** SHORT EXERCISE **
In the records below, lay out everything from the line containing "The height and" down to the line containing "Task: Select 网络 in the navigation pane" as a Markdown table with the columns No. and Text, giving each line its own numbered row and leaving out blank lines.

** RECORDS FOR THE TASK **
================

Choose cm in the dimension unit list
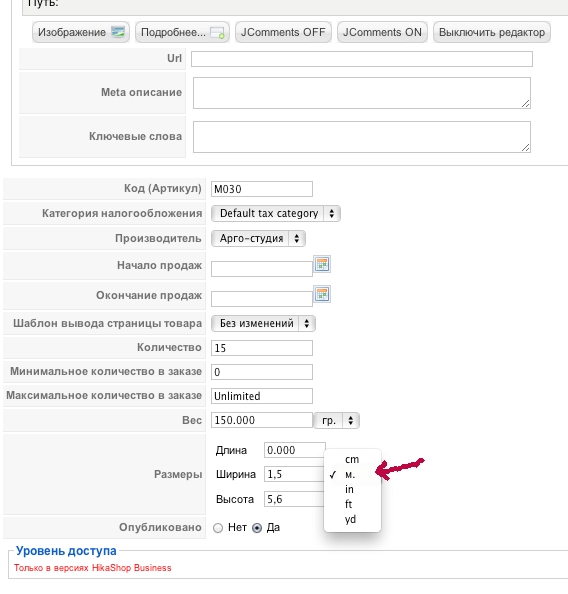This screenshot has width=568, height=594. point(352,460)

================

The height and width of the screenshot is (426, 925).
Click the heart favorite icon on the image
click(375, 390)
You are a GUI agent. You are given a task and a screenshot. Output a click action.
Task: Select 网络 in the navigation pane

================

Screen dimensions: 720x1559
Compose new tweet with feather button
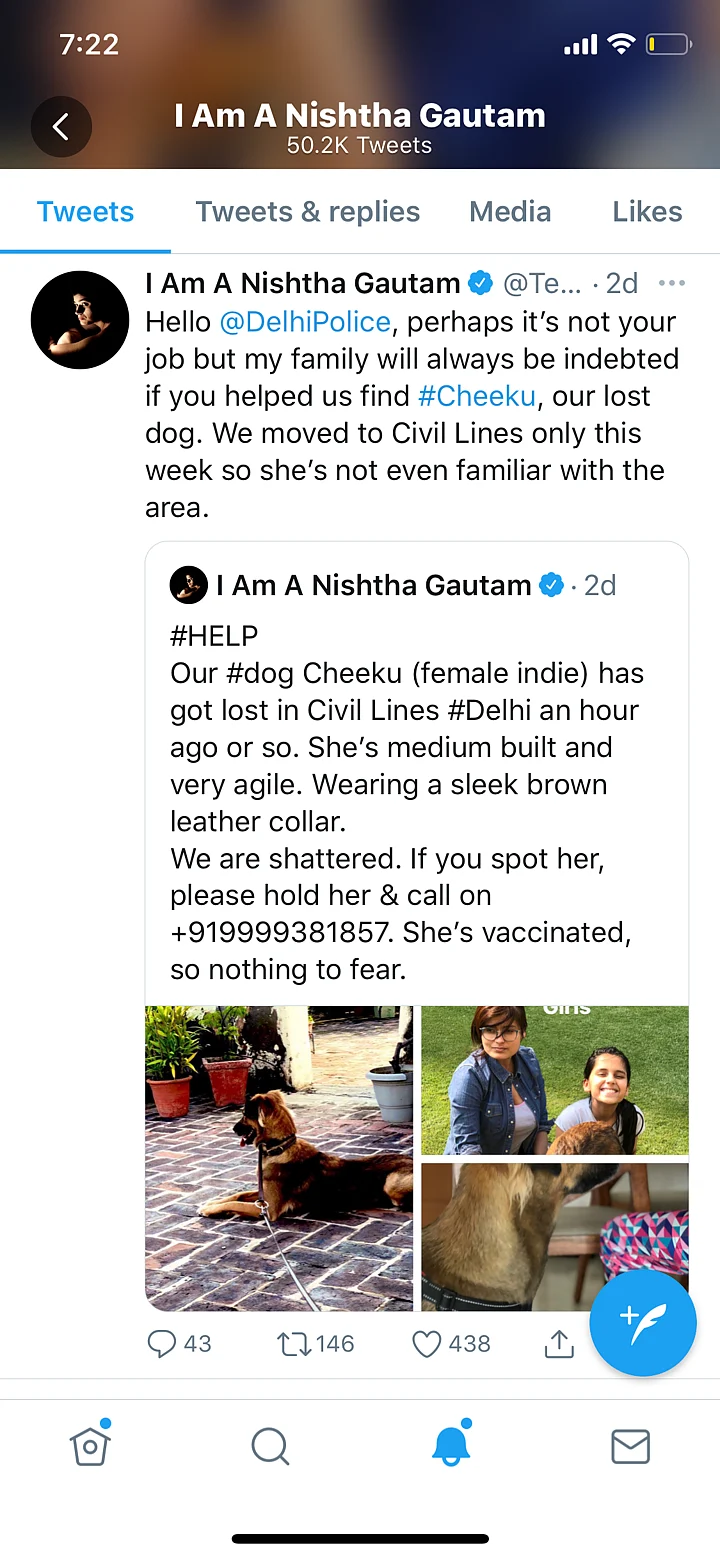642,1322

================

** RESULT FOR THIS EXERCISE **
| No. | Text |
|---|---|
| 1 | The height and width of the screenshot is (426, 925). |
| 2 | Click the heart favorite icon on the image |
| 3 | click(375, 390) |
| 4 | You are a GUI agent. You are given a task and a screenshot. Output a click action. |
| 5 | Task: Select 网络 in the navigation pane |